Teaching: Disease Process (NIC)


  1. Provide information about specific anemia and explain that therapy depends on the type and severity of the anemia.
  2. Discuss effects of anemias on preexisting conditions.
  3. Review purpose and preparations for diagnostic studies.
  4. Explain that blood taken for laboratory studies will not worsen anemia.
  5. Review required diet alterations to meet specific dietary needs (determined by type of anemia/deficiency).
  6. Discuss foods to avoid (e.g., coffee, tea, egg yolks, milk, fiber, and soy protein) at the time when client is eating high-iron foods.
  7. Assess resources (e.g., financial) and ability to obtain/prepare food).
  8. Encourage cessation of smoking.
  9. Provide information about purpose, dosage, schedule, precautions, and potential side effects, interactions, and adverse reactions to all prescribed medications.
  10. Stress importance of reporting signs of fatigue, weakness, paresthesias, irritability, impaired memory.
  11. Instruct and demonstrate self-administration of oral iron preparations:
  12. Discuss importance of taking only prescribed dosages;
  13. Advise taking with meals or immediately after meals;
  14. Dilute liquid preparations (preferably with orange juice) and administer through a straw;
  15. Suggest use of protective devices; e.g., sheepskin, egg-crate, alternating air pressure/water mattress, heel/elbow protectors, and pillows as indicated.
  16. Review good oral hygiene, necessity for regular dental care.
  17. Instruct to avoid use of aspirin products.
  18. Refer to appropriate community resources when indicated; e.g., social services for food stamps, Meals on Wheels


  1. Provides knowledge base from which client can make informed choices. Allays anxiety and may promote cooperation with therapeutic regimen.
  2. Anemias aggravate heart, lung, and cerebrovascular disease.
  3. Anxiety/fear of the unknown increases stress level, which in turn increases the cardiac workload. Knowledge of what to expect can diminish anxiety.
  4. This is often an unspoken concern that can potentiate client’s anxiety.
  5. Red meat, liver, seafood, green leafy vegetables, whole wheat bread, and dried fruits are sources of iron. Green vegetables, whole grains, liver, and citrus fruits are sources of folic acid and vitamin C (enhances absorption of iron).
  6. These foods block absorption of iron and should be taken at a different meal. For example, red meat and milk taken at the same time can block absorption of the iron from the meat.
  7. Inadequate resources may affect ability to purchase/prepare appropriate food items.
  8. Smoking decreases available oxygen and causes vasonstriction.
  9. Information enhances cooperation with regimen. Recovery from anemias can be slow, requiring lengthy treatment and prevention of secondary complications.
  10. Indicates that anemia is progressing or failing to resolve, necessitating further evaluation/treatment changes.
  11. Iron replacement usually takes 3–6 months, whereas vitamin B12 injections may be necessary for the rest of client’s life.
  12. Overdose of iron medication can be toxic.
  13. Iron is best absorbed on an empty stomach. However, iron salts are gastric irritants and may cause dyspepsia, diarrhea, and abdominal discomfort if taken on an empty stomach.
  14. Undiluted liquid iron preparations may stain the teeth. Ascorbic acid promotes iron absorption.
  15. Avoids skin breakdown by preventing/reducing pressure against skin surfaces.
  16. Effects of anemia (oral lesions) and/or iron supplements increase risk of infection/bacteremia.
  17. Increases bleeding tendencies.
  18. May need assistance with groceries/meal preparation.
POTENTIAL CONSIDERATIONS following acute hospitalization (dependent on client’s age, physical condition/presence of complications, personal resources, and life responsibilities)

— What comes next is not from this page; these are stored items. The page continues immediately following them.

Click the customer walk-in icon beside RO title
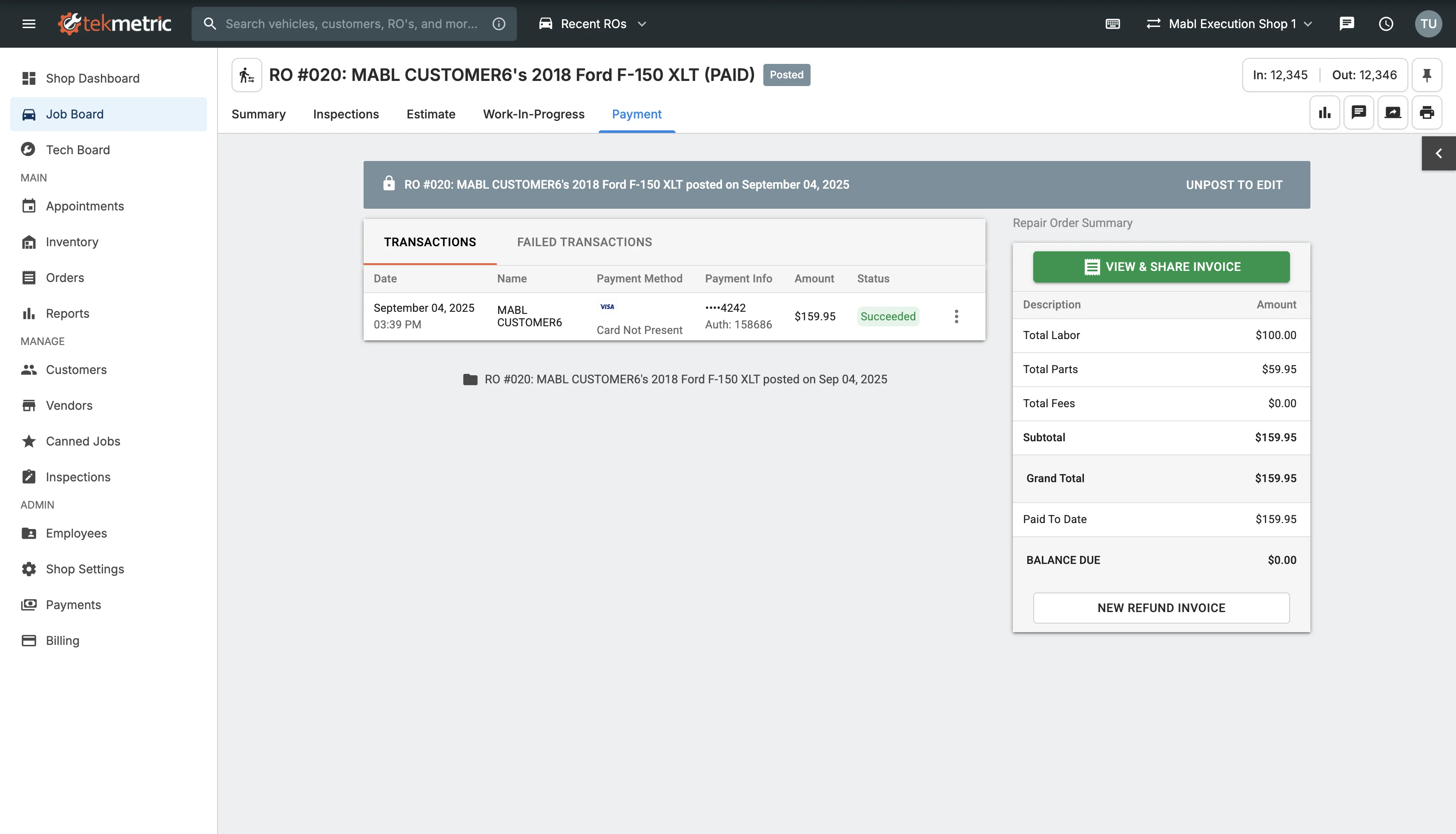[246, 75]
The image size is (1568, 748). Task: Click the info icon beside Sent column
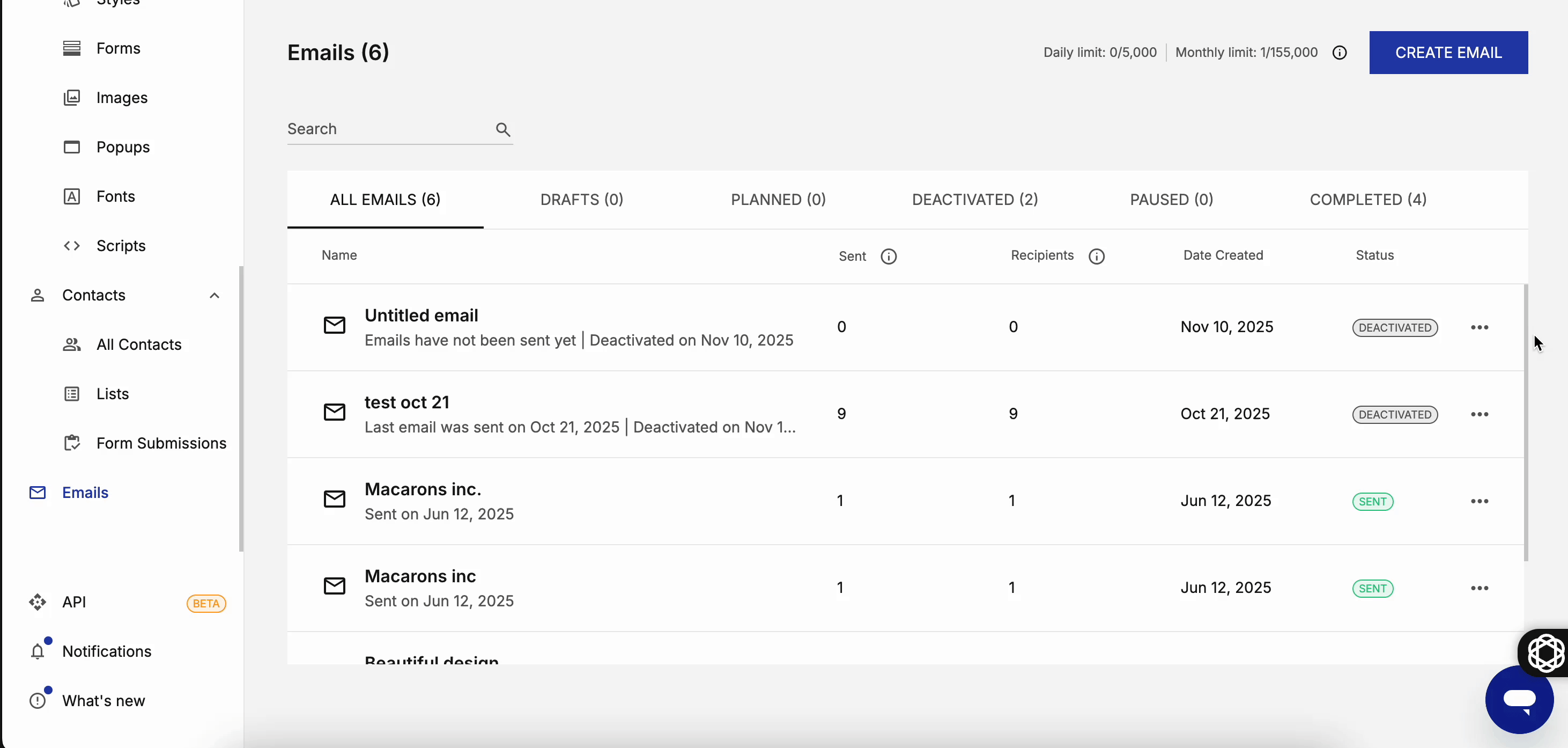click(888, 256)
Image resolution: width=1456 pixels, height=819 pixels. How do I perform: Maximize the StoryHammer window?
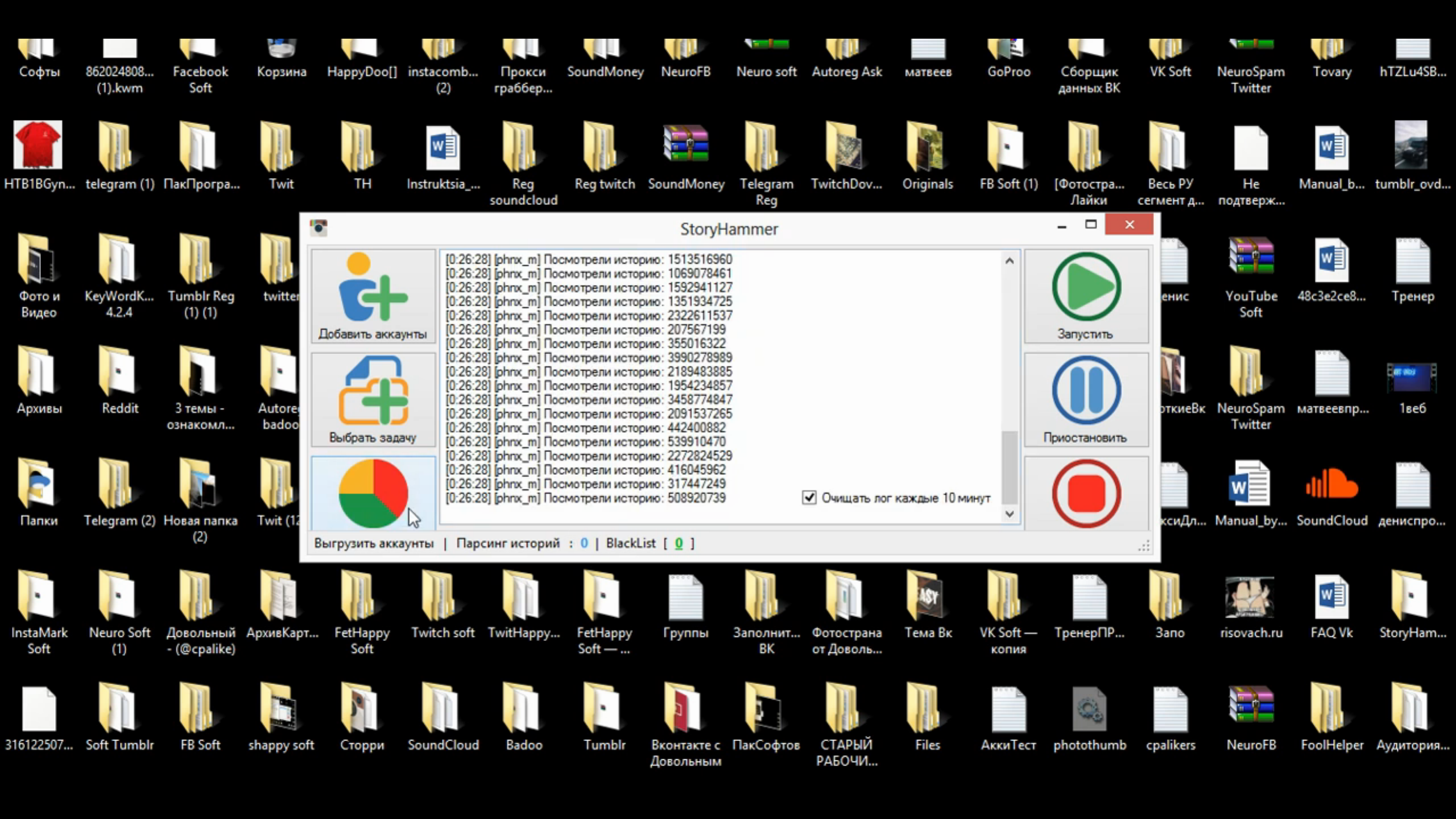(x=1090, y=225)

Activity Intolerance—imbalance between oxygen supply (delivery) and demand.

imbalanced Nutrition: less than body requirements—failure to ingest or inability to digest food/absorb nutrients necessary for formation of normal RBCs.

risk for Infection—inadequate secondary defenses; e.g., decreased hemoglobin, leukopenia, or decreased granulocytes (suppressed inflammatory response); inadequate primary defenses; e.g., broken skin, stasis of body fluids; invasive procedures; chronic disease; malnutrition.

ineffective Therapeutic Regimen Management—economic difficulties, perceived benefits.